5 releases (3 breaking)
Uses new Rust 2024
| new 0.4.0 | Mar 5, 2026 |
|---|---|
| 0.3.1 | Mar 1, 2026 |
| 0.3.0 | Feb 21, 2026 |
| 0.2.0 | Feb 8, 2026 |
| 0.1.0 | Feb 8, 2026 |
#95 in Date and time
23 downloads per month
125KB
2K
SLoC
clockwords
Find and resolve natural-language time expressions in text.
clockwords scans free-form text for relative time expressions like "last Friday from 9 to eleven", "yesterday at 3pm", or "letzten Freitag von 9 bis 12 Uhr" and returns their byte-offset spans together with resolved DateTime<Utc> values. It supports English, German, French, and Spanish out of the box.
Built for real-time GUI applications (time-tracking, note-taking, calendars) where the user types naturally and the app highlights detected time references as they appear. Timezone-aware — times the user enters are interpreted in their local timezone (configurable, defaults to UTC).
Features
- Four languages: English, German, French, Spanish
- Timezone-aware: User input is interpreted in a configurable timezone (defaults to UTC for backward compatibility)
- Byte-offset spans: Directly usable for text highlighting in any GUI framework
- Resolved times: Every match resolves to a concrete
DateTime<Utc>point or range - Incremental typing support: Detects partial matches (e.g.
"yester"while the user is still typing"yesterday") - Accent-tolerant: Handles
días/dias,à/a,mañana/manana,dernière/derniere - Fast rejection: Aho-Corasick keyword prefilter skips text with no time-related words in sub-microsecond time
- Zero allocations on rejection: If no keywords are found,
scan()returns immediately - No unsafe code
- Defensive: All internal date arithmetic returns
Option— no panics from edge-case dates
Quick Start
Add to your Cargo.toml:
[dependencies]
clockwords = "0.3"

→ **Prompt 1**
Rewrite the stretch of the listing from the line containing "Click the flexed biceps emoji in caption" through the line containing "click(300, 289)" as a JSON list of strings with one string per line, leaving out blank lines.
The listing that follows has no connection to the clockwords page.

→ **Stored data entries**
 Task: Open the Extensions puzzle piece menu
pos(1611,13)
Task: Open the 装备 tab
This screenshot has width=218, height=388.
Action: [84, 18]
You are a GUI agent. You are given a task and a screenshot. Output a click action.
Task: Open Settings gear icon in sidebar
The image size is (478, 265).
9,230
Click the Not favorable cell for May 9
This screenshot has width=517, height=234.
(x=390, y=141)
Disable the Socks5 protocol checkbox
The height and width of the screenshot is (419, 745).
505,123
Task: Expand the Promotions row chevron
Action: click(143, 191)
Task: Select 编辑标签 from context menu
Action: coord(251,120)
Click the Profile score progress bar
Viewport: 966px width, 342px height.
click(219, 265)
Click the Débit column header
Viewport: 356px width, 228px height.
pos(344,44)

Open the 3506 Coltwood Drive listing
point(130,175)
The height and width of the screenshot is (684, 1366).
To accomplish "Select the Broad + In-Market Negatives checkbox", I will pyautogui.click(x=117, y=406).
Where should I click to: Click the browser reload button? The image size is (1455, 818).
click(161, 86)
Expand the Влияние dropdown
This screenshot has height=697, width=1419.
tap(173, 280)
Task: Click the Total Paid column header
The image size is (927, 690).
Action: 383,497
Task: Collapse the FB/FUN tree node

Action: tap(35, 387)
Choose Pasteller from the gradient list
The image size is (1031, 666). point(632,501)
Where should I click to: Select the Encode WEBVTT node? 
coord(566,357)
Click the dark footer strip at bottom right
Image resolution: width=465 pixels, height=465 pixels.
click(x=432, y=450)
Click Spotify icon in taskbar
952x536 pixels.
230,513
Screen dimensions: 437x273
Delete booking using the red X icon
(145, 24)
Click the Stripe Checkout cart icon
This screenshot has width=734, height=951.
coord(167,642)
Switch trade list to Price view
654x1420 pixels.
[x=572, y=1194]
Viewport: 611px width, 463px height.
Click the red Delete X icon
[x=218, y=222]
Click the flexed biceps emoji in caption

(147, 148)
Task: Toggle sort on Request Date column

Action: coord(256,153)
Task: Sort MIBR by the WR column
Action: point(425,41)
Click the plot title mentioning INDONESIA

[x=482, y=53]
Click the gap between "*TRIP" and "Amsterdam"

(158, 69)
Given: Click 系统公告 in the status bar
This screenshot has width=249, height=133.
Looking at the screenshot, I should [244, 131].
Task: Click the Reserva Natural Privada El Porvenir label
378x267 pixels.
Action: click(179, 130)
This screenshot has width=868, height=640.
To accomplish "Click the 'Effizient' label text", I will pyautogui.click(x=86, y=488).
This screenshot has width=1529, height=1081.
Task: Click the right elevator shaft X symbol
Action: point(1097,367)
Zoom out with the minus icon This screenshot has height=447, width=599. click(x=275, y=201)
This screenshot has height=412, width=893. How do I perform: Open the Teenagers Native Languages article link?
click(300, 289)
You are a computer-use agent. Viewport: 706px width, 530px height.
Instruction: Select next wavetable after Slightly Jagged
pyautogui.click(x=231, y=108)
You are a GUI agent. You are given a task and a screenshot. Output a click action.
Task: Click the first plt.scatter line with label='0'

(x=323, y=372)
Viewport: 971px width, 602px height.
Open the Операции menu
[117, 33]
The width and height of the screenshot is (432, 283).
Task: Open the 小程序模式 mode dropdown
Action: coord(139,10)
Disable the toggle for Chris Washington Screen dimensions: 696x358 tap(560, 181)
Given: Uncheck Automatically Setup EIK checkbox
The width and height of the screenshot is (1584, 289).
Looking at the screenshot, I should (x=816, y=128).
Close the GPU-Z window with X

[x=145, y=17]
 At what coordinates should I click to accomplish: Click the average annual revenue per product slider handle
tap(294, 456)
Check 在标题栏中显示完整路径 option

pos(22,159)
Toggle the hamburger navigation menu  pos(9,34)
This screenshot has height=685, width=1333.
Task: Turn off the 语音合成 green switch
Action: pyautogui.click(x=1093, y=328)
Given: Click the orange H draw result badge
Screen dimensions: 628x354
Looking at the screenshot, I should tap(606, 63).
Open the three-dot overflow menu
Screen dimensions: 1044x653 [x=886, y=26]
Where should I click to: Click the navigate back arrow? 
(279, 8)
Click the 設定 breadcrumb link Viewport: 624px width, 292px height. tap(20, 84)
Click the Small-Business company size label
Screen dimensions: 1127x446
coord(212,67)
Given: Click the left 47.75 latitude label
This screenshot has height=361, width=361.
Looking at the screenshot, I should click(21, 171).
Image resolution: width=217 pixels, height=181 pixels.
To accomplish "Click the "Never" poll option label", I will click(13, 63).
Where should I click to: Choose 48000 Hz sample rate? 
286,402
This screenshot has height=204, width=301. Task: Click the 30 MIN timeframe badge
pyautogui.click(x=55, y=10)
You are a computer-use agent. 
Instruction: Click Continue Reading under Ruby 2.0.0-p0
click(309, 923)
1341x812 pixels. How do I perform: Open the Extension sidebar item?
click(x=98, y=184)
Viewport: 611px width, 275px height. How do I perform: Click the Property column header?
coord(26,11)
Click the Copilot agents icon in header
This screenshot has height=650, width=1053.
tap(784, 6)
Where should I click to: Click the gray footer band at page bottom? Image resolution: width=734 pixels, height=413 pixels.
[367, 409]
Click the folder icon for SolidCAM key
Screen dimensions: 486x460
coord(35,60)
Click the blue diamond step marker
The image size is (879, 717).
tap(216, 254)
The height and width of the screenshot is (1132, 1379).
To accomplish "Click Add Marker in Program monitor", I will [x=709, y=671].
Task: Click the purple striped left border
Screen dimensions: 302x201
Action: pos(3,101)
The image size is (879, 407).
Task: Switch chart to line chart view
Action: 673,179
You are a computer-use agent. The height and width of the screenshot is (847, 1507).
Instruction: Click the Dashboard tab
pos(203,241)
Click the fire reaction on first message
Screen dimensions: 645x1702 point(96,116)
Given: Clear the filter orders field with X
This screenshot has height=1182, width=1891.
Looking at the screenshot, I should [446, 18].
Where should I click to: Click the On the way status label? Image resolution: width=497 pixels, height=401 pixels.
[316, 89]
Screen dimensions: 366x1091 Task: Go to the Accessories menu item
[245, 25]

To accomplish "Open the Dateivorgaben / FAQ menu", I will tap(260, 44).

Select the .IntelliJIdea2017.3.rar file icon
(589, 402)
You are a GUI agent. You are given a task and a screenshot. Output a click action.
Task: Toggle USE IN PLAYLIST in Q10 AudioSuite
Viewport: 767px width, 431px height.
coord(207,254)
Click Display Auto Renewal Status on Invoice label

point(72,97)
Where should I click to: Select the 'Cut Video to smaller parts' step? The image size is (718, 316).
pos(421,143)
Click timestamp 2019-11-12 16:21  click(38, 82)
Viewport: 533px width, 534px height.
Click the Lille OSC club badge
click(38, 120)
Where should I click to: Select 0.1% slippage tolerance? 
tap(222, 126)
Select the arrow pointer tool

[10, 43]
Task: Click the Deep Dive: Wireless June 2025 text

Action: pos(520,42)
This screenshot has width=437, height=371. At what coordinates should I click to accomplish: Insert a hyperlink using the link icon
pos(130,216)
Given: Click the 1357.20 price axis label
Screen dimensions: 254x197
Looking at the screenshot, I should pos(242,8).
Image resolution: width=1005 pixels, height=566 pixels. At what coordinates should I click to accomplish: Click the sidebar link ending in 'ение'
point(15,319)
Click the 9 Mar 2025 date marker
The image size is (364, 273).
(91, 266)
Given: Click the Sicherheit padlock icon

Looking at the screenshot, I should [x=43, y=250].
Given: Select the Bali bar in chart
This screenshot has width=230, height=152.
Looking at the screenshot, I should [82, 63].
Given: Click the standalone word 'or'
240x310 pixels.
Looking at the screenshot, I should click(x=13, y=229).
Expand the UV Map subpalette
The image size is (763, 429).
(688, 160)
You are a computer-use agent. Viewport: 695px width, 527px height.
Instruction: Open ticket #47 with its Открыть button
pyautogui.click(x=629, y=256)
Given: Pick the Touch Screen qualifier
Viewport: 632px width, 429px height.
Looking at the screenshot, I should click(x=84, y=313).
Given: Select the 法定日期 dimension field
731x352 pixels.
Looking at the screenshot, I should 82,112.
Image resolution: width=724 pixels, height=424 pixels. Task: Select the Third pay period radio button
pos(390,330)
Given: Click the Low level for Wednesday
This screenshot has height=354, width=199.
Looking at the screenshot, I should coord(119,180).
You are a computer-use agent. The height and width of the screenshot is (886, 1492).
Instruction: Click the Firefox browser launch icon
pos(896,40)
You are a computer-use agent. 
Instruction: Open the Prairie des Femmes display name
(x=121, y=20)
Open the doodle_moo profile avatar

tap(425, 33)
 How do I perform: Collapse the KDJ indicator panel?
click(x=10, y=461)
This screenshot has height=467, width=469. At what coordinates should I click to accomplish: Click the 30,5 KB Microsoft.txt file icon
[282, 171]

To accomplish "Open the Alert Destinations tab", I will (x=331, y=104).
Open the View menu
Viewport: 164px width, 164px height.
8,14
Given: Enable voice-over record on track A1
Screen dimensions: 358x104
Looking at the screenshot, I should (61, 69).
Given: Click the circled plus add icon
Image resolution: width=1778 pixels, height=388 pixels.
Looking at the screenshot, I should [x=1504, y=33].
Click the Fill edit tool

→ **Prompt 2**
Name every language the clockwords page says the crate supports.

→ **Right answer 1**
[
  "Click the flexed biceps emoji in caption",
  "(147, 148)",
  "Task: Toggle sort on Request Date column",
  "Action: coord(256,153)",
  "Task: Sort MIBR by the WR column",
  "Action: point(425,41)",
  "Click the plot title mentioning INDONESIA",
  "[x=482, y=53]",
  "Click the gap between \"*TRIP\" and \"Amsterdam\"",
  "(158, 69)",
  "Given: Click 系统公告 in the status bar",
  "This screenshot has width=249, height=133.",
  "Looking at the screenshot, I should [244, 131].",
  "Task: Click the Reserva Natural Privada El Porvenir label",
  "378x267 pixels.",
  "Action: click(179, 130)",
  "This screenshot has width=868, height=640.",
  "To accomplish \"Click the 'Effizient' label text\", I will pyautogui.click(x=86, y=488).",
  "This screenshot has width=1529, height=1081.",
  "Task: Click the right elevator shaft X symbol",
  "Action: point(1097,367)",
  "Zoom out with the minus icon This screenshot has height=447, width=599. click(x=275, y=201)",
  "This screenshot has height=412, width=893. How do I perform: Open the Teenagers Native Languages article link?",
  "click(300, 289)"
]

→ **Right answer 2**
English, German, French, Spanish